------ DATA FOR ANALYSIS

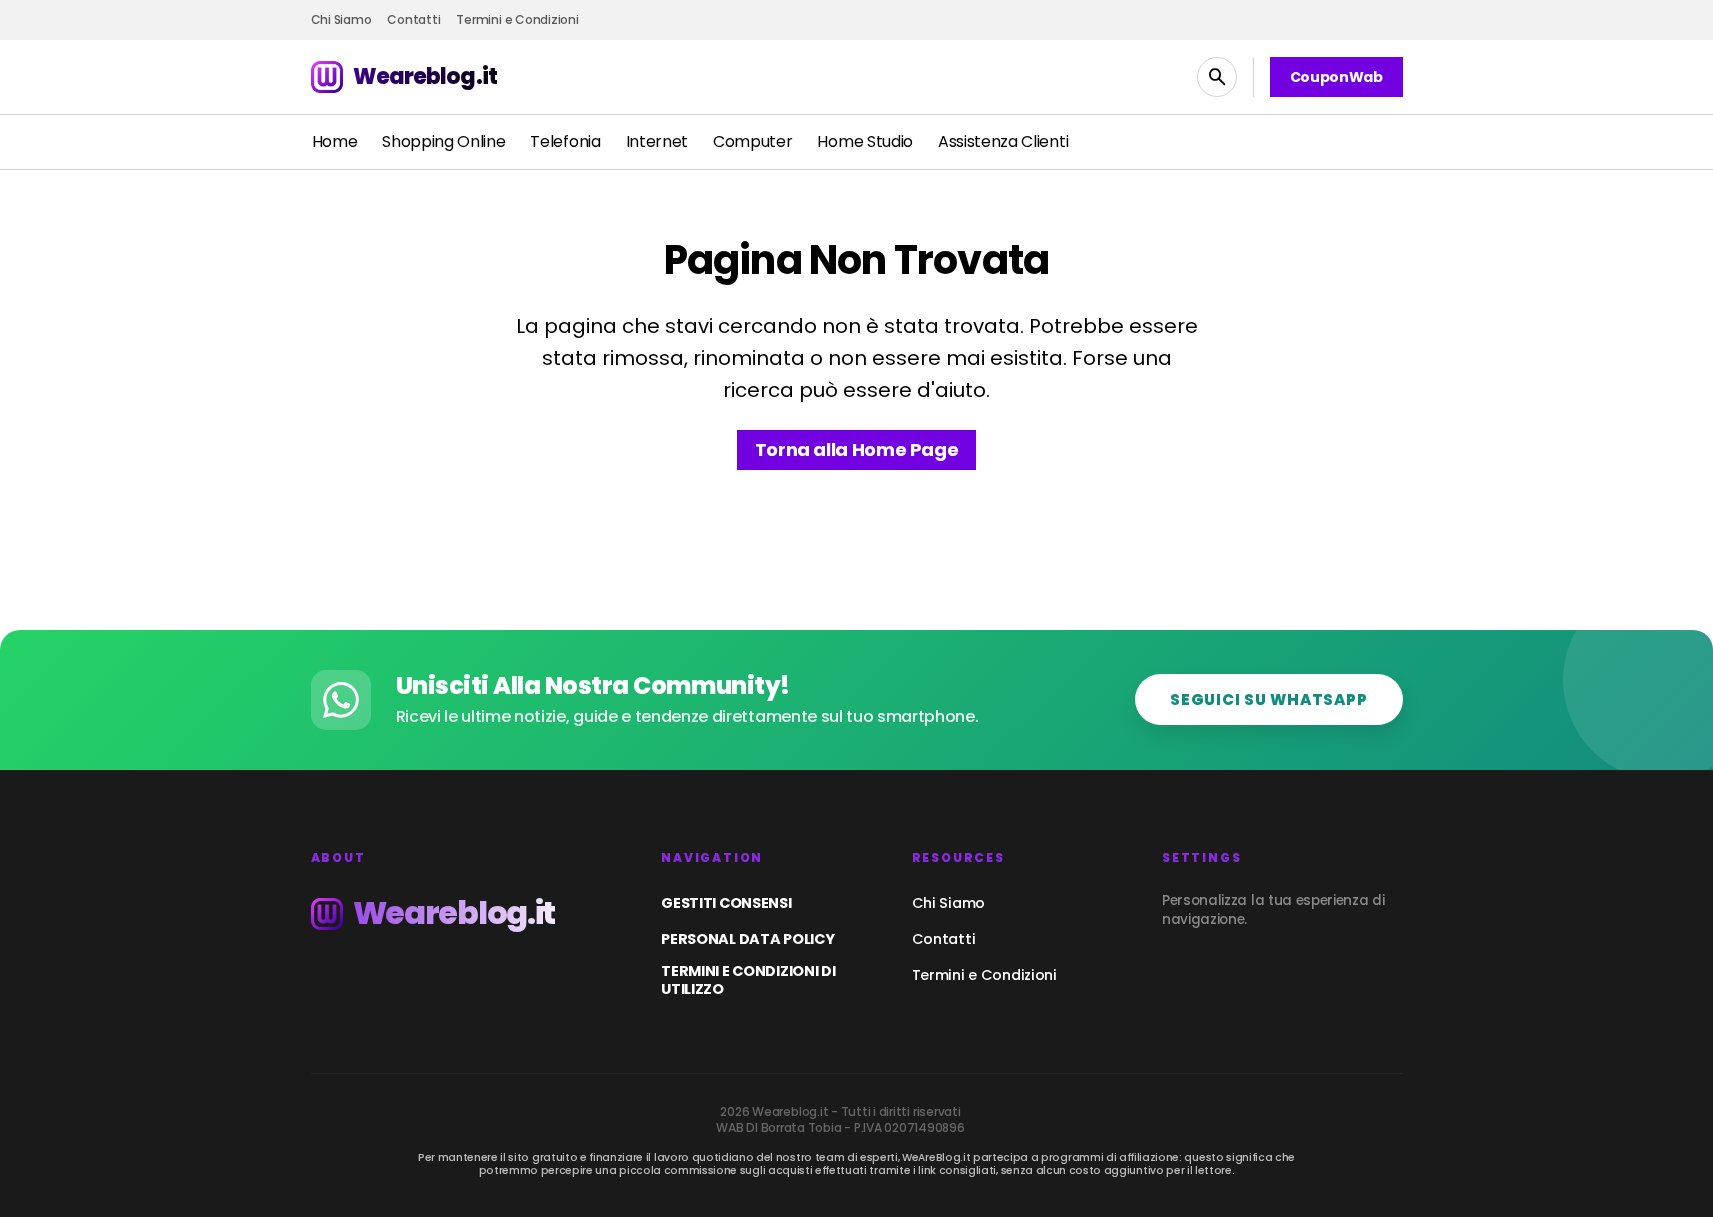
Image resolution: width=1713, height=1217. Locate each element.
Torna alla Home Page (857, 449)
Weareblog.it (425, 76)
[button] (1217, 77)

------------
------ DATA FOR ANALYSIS

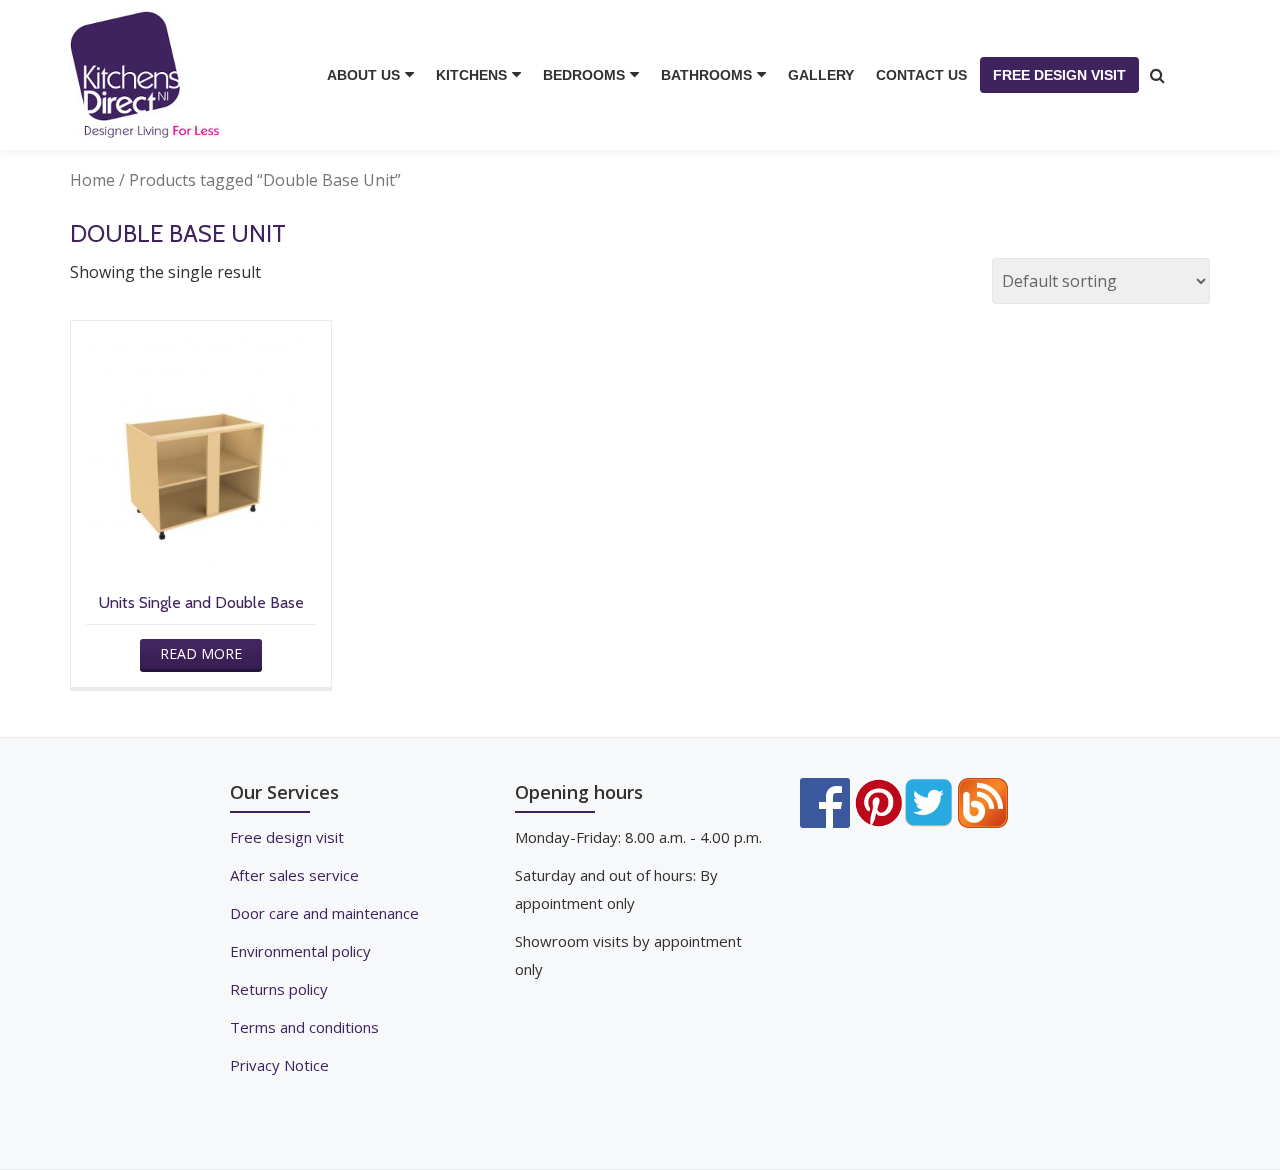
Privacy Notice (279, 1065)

------------

WORK REQUEST:
Using the entries above, return exactly the lines from the line with "Image resolution: width=1713, height=1217." to the line with "[button] (1217, 77)", counting both of those lines.

FINISHED EXERCISE:
Image resolution: width=1713, height=1217. Locate each element.
Torna alla Home Page (857, 449)
Weareblog.it (425, 76)
[button] (1217, 77)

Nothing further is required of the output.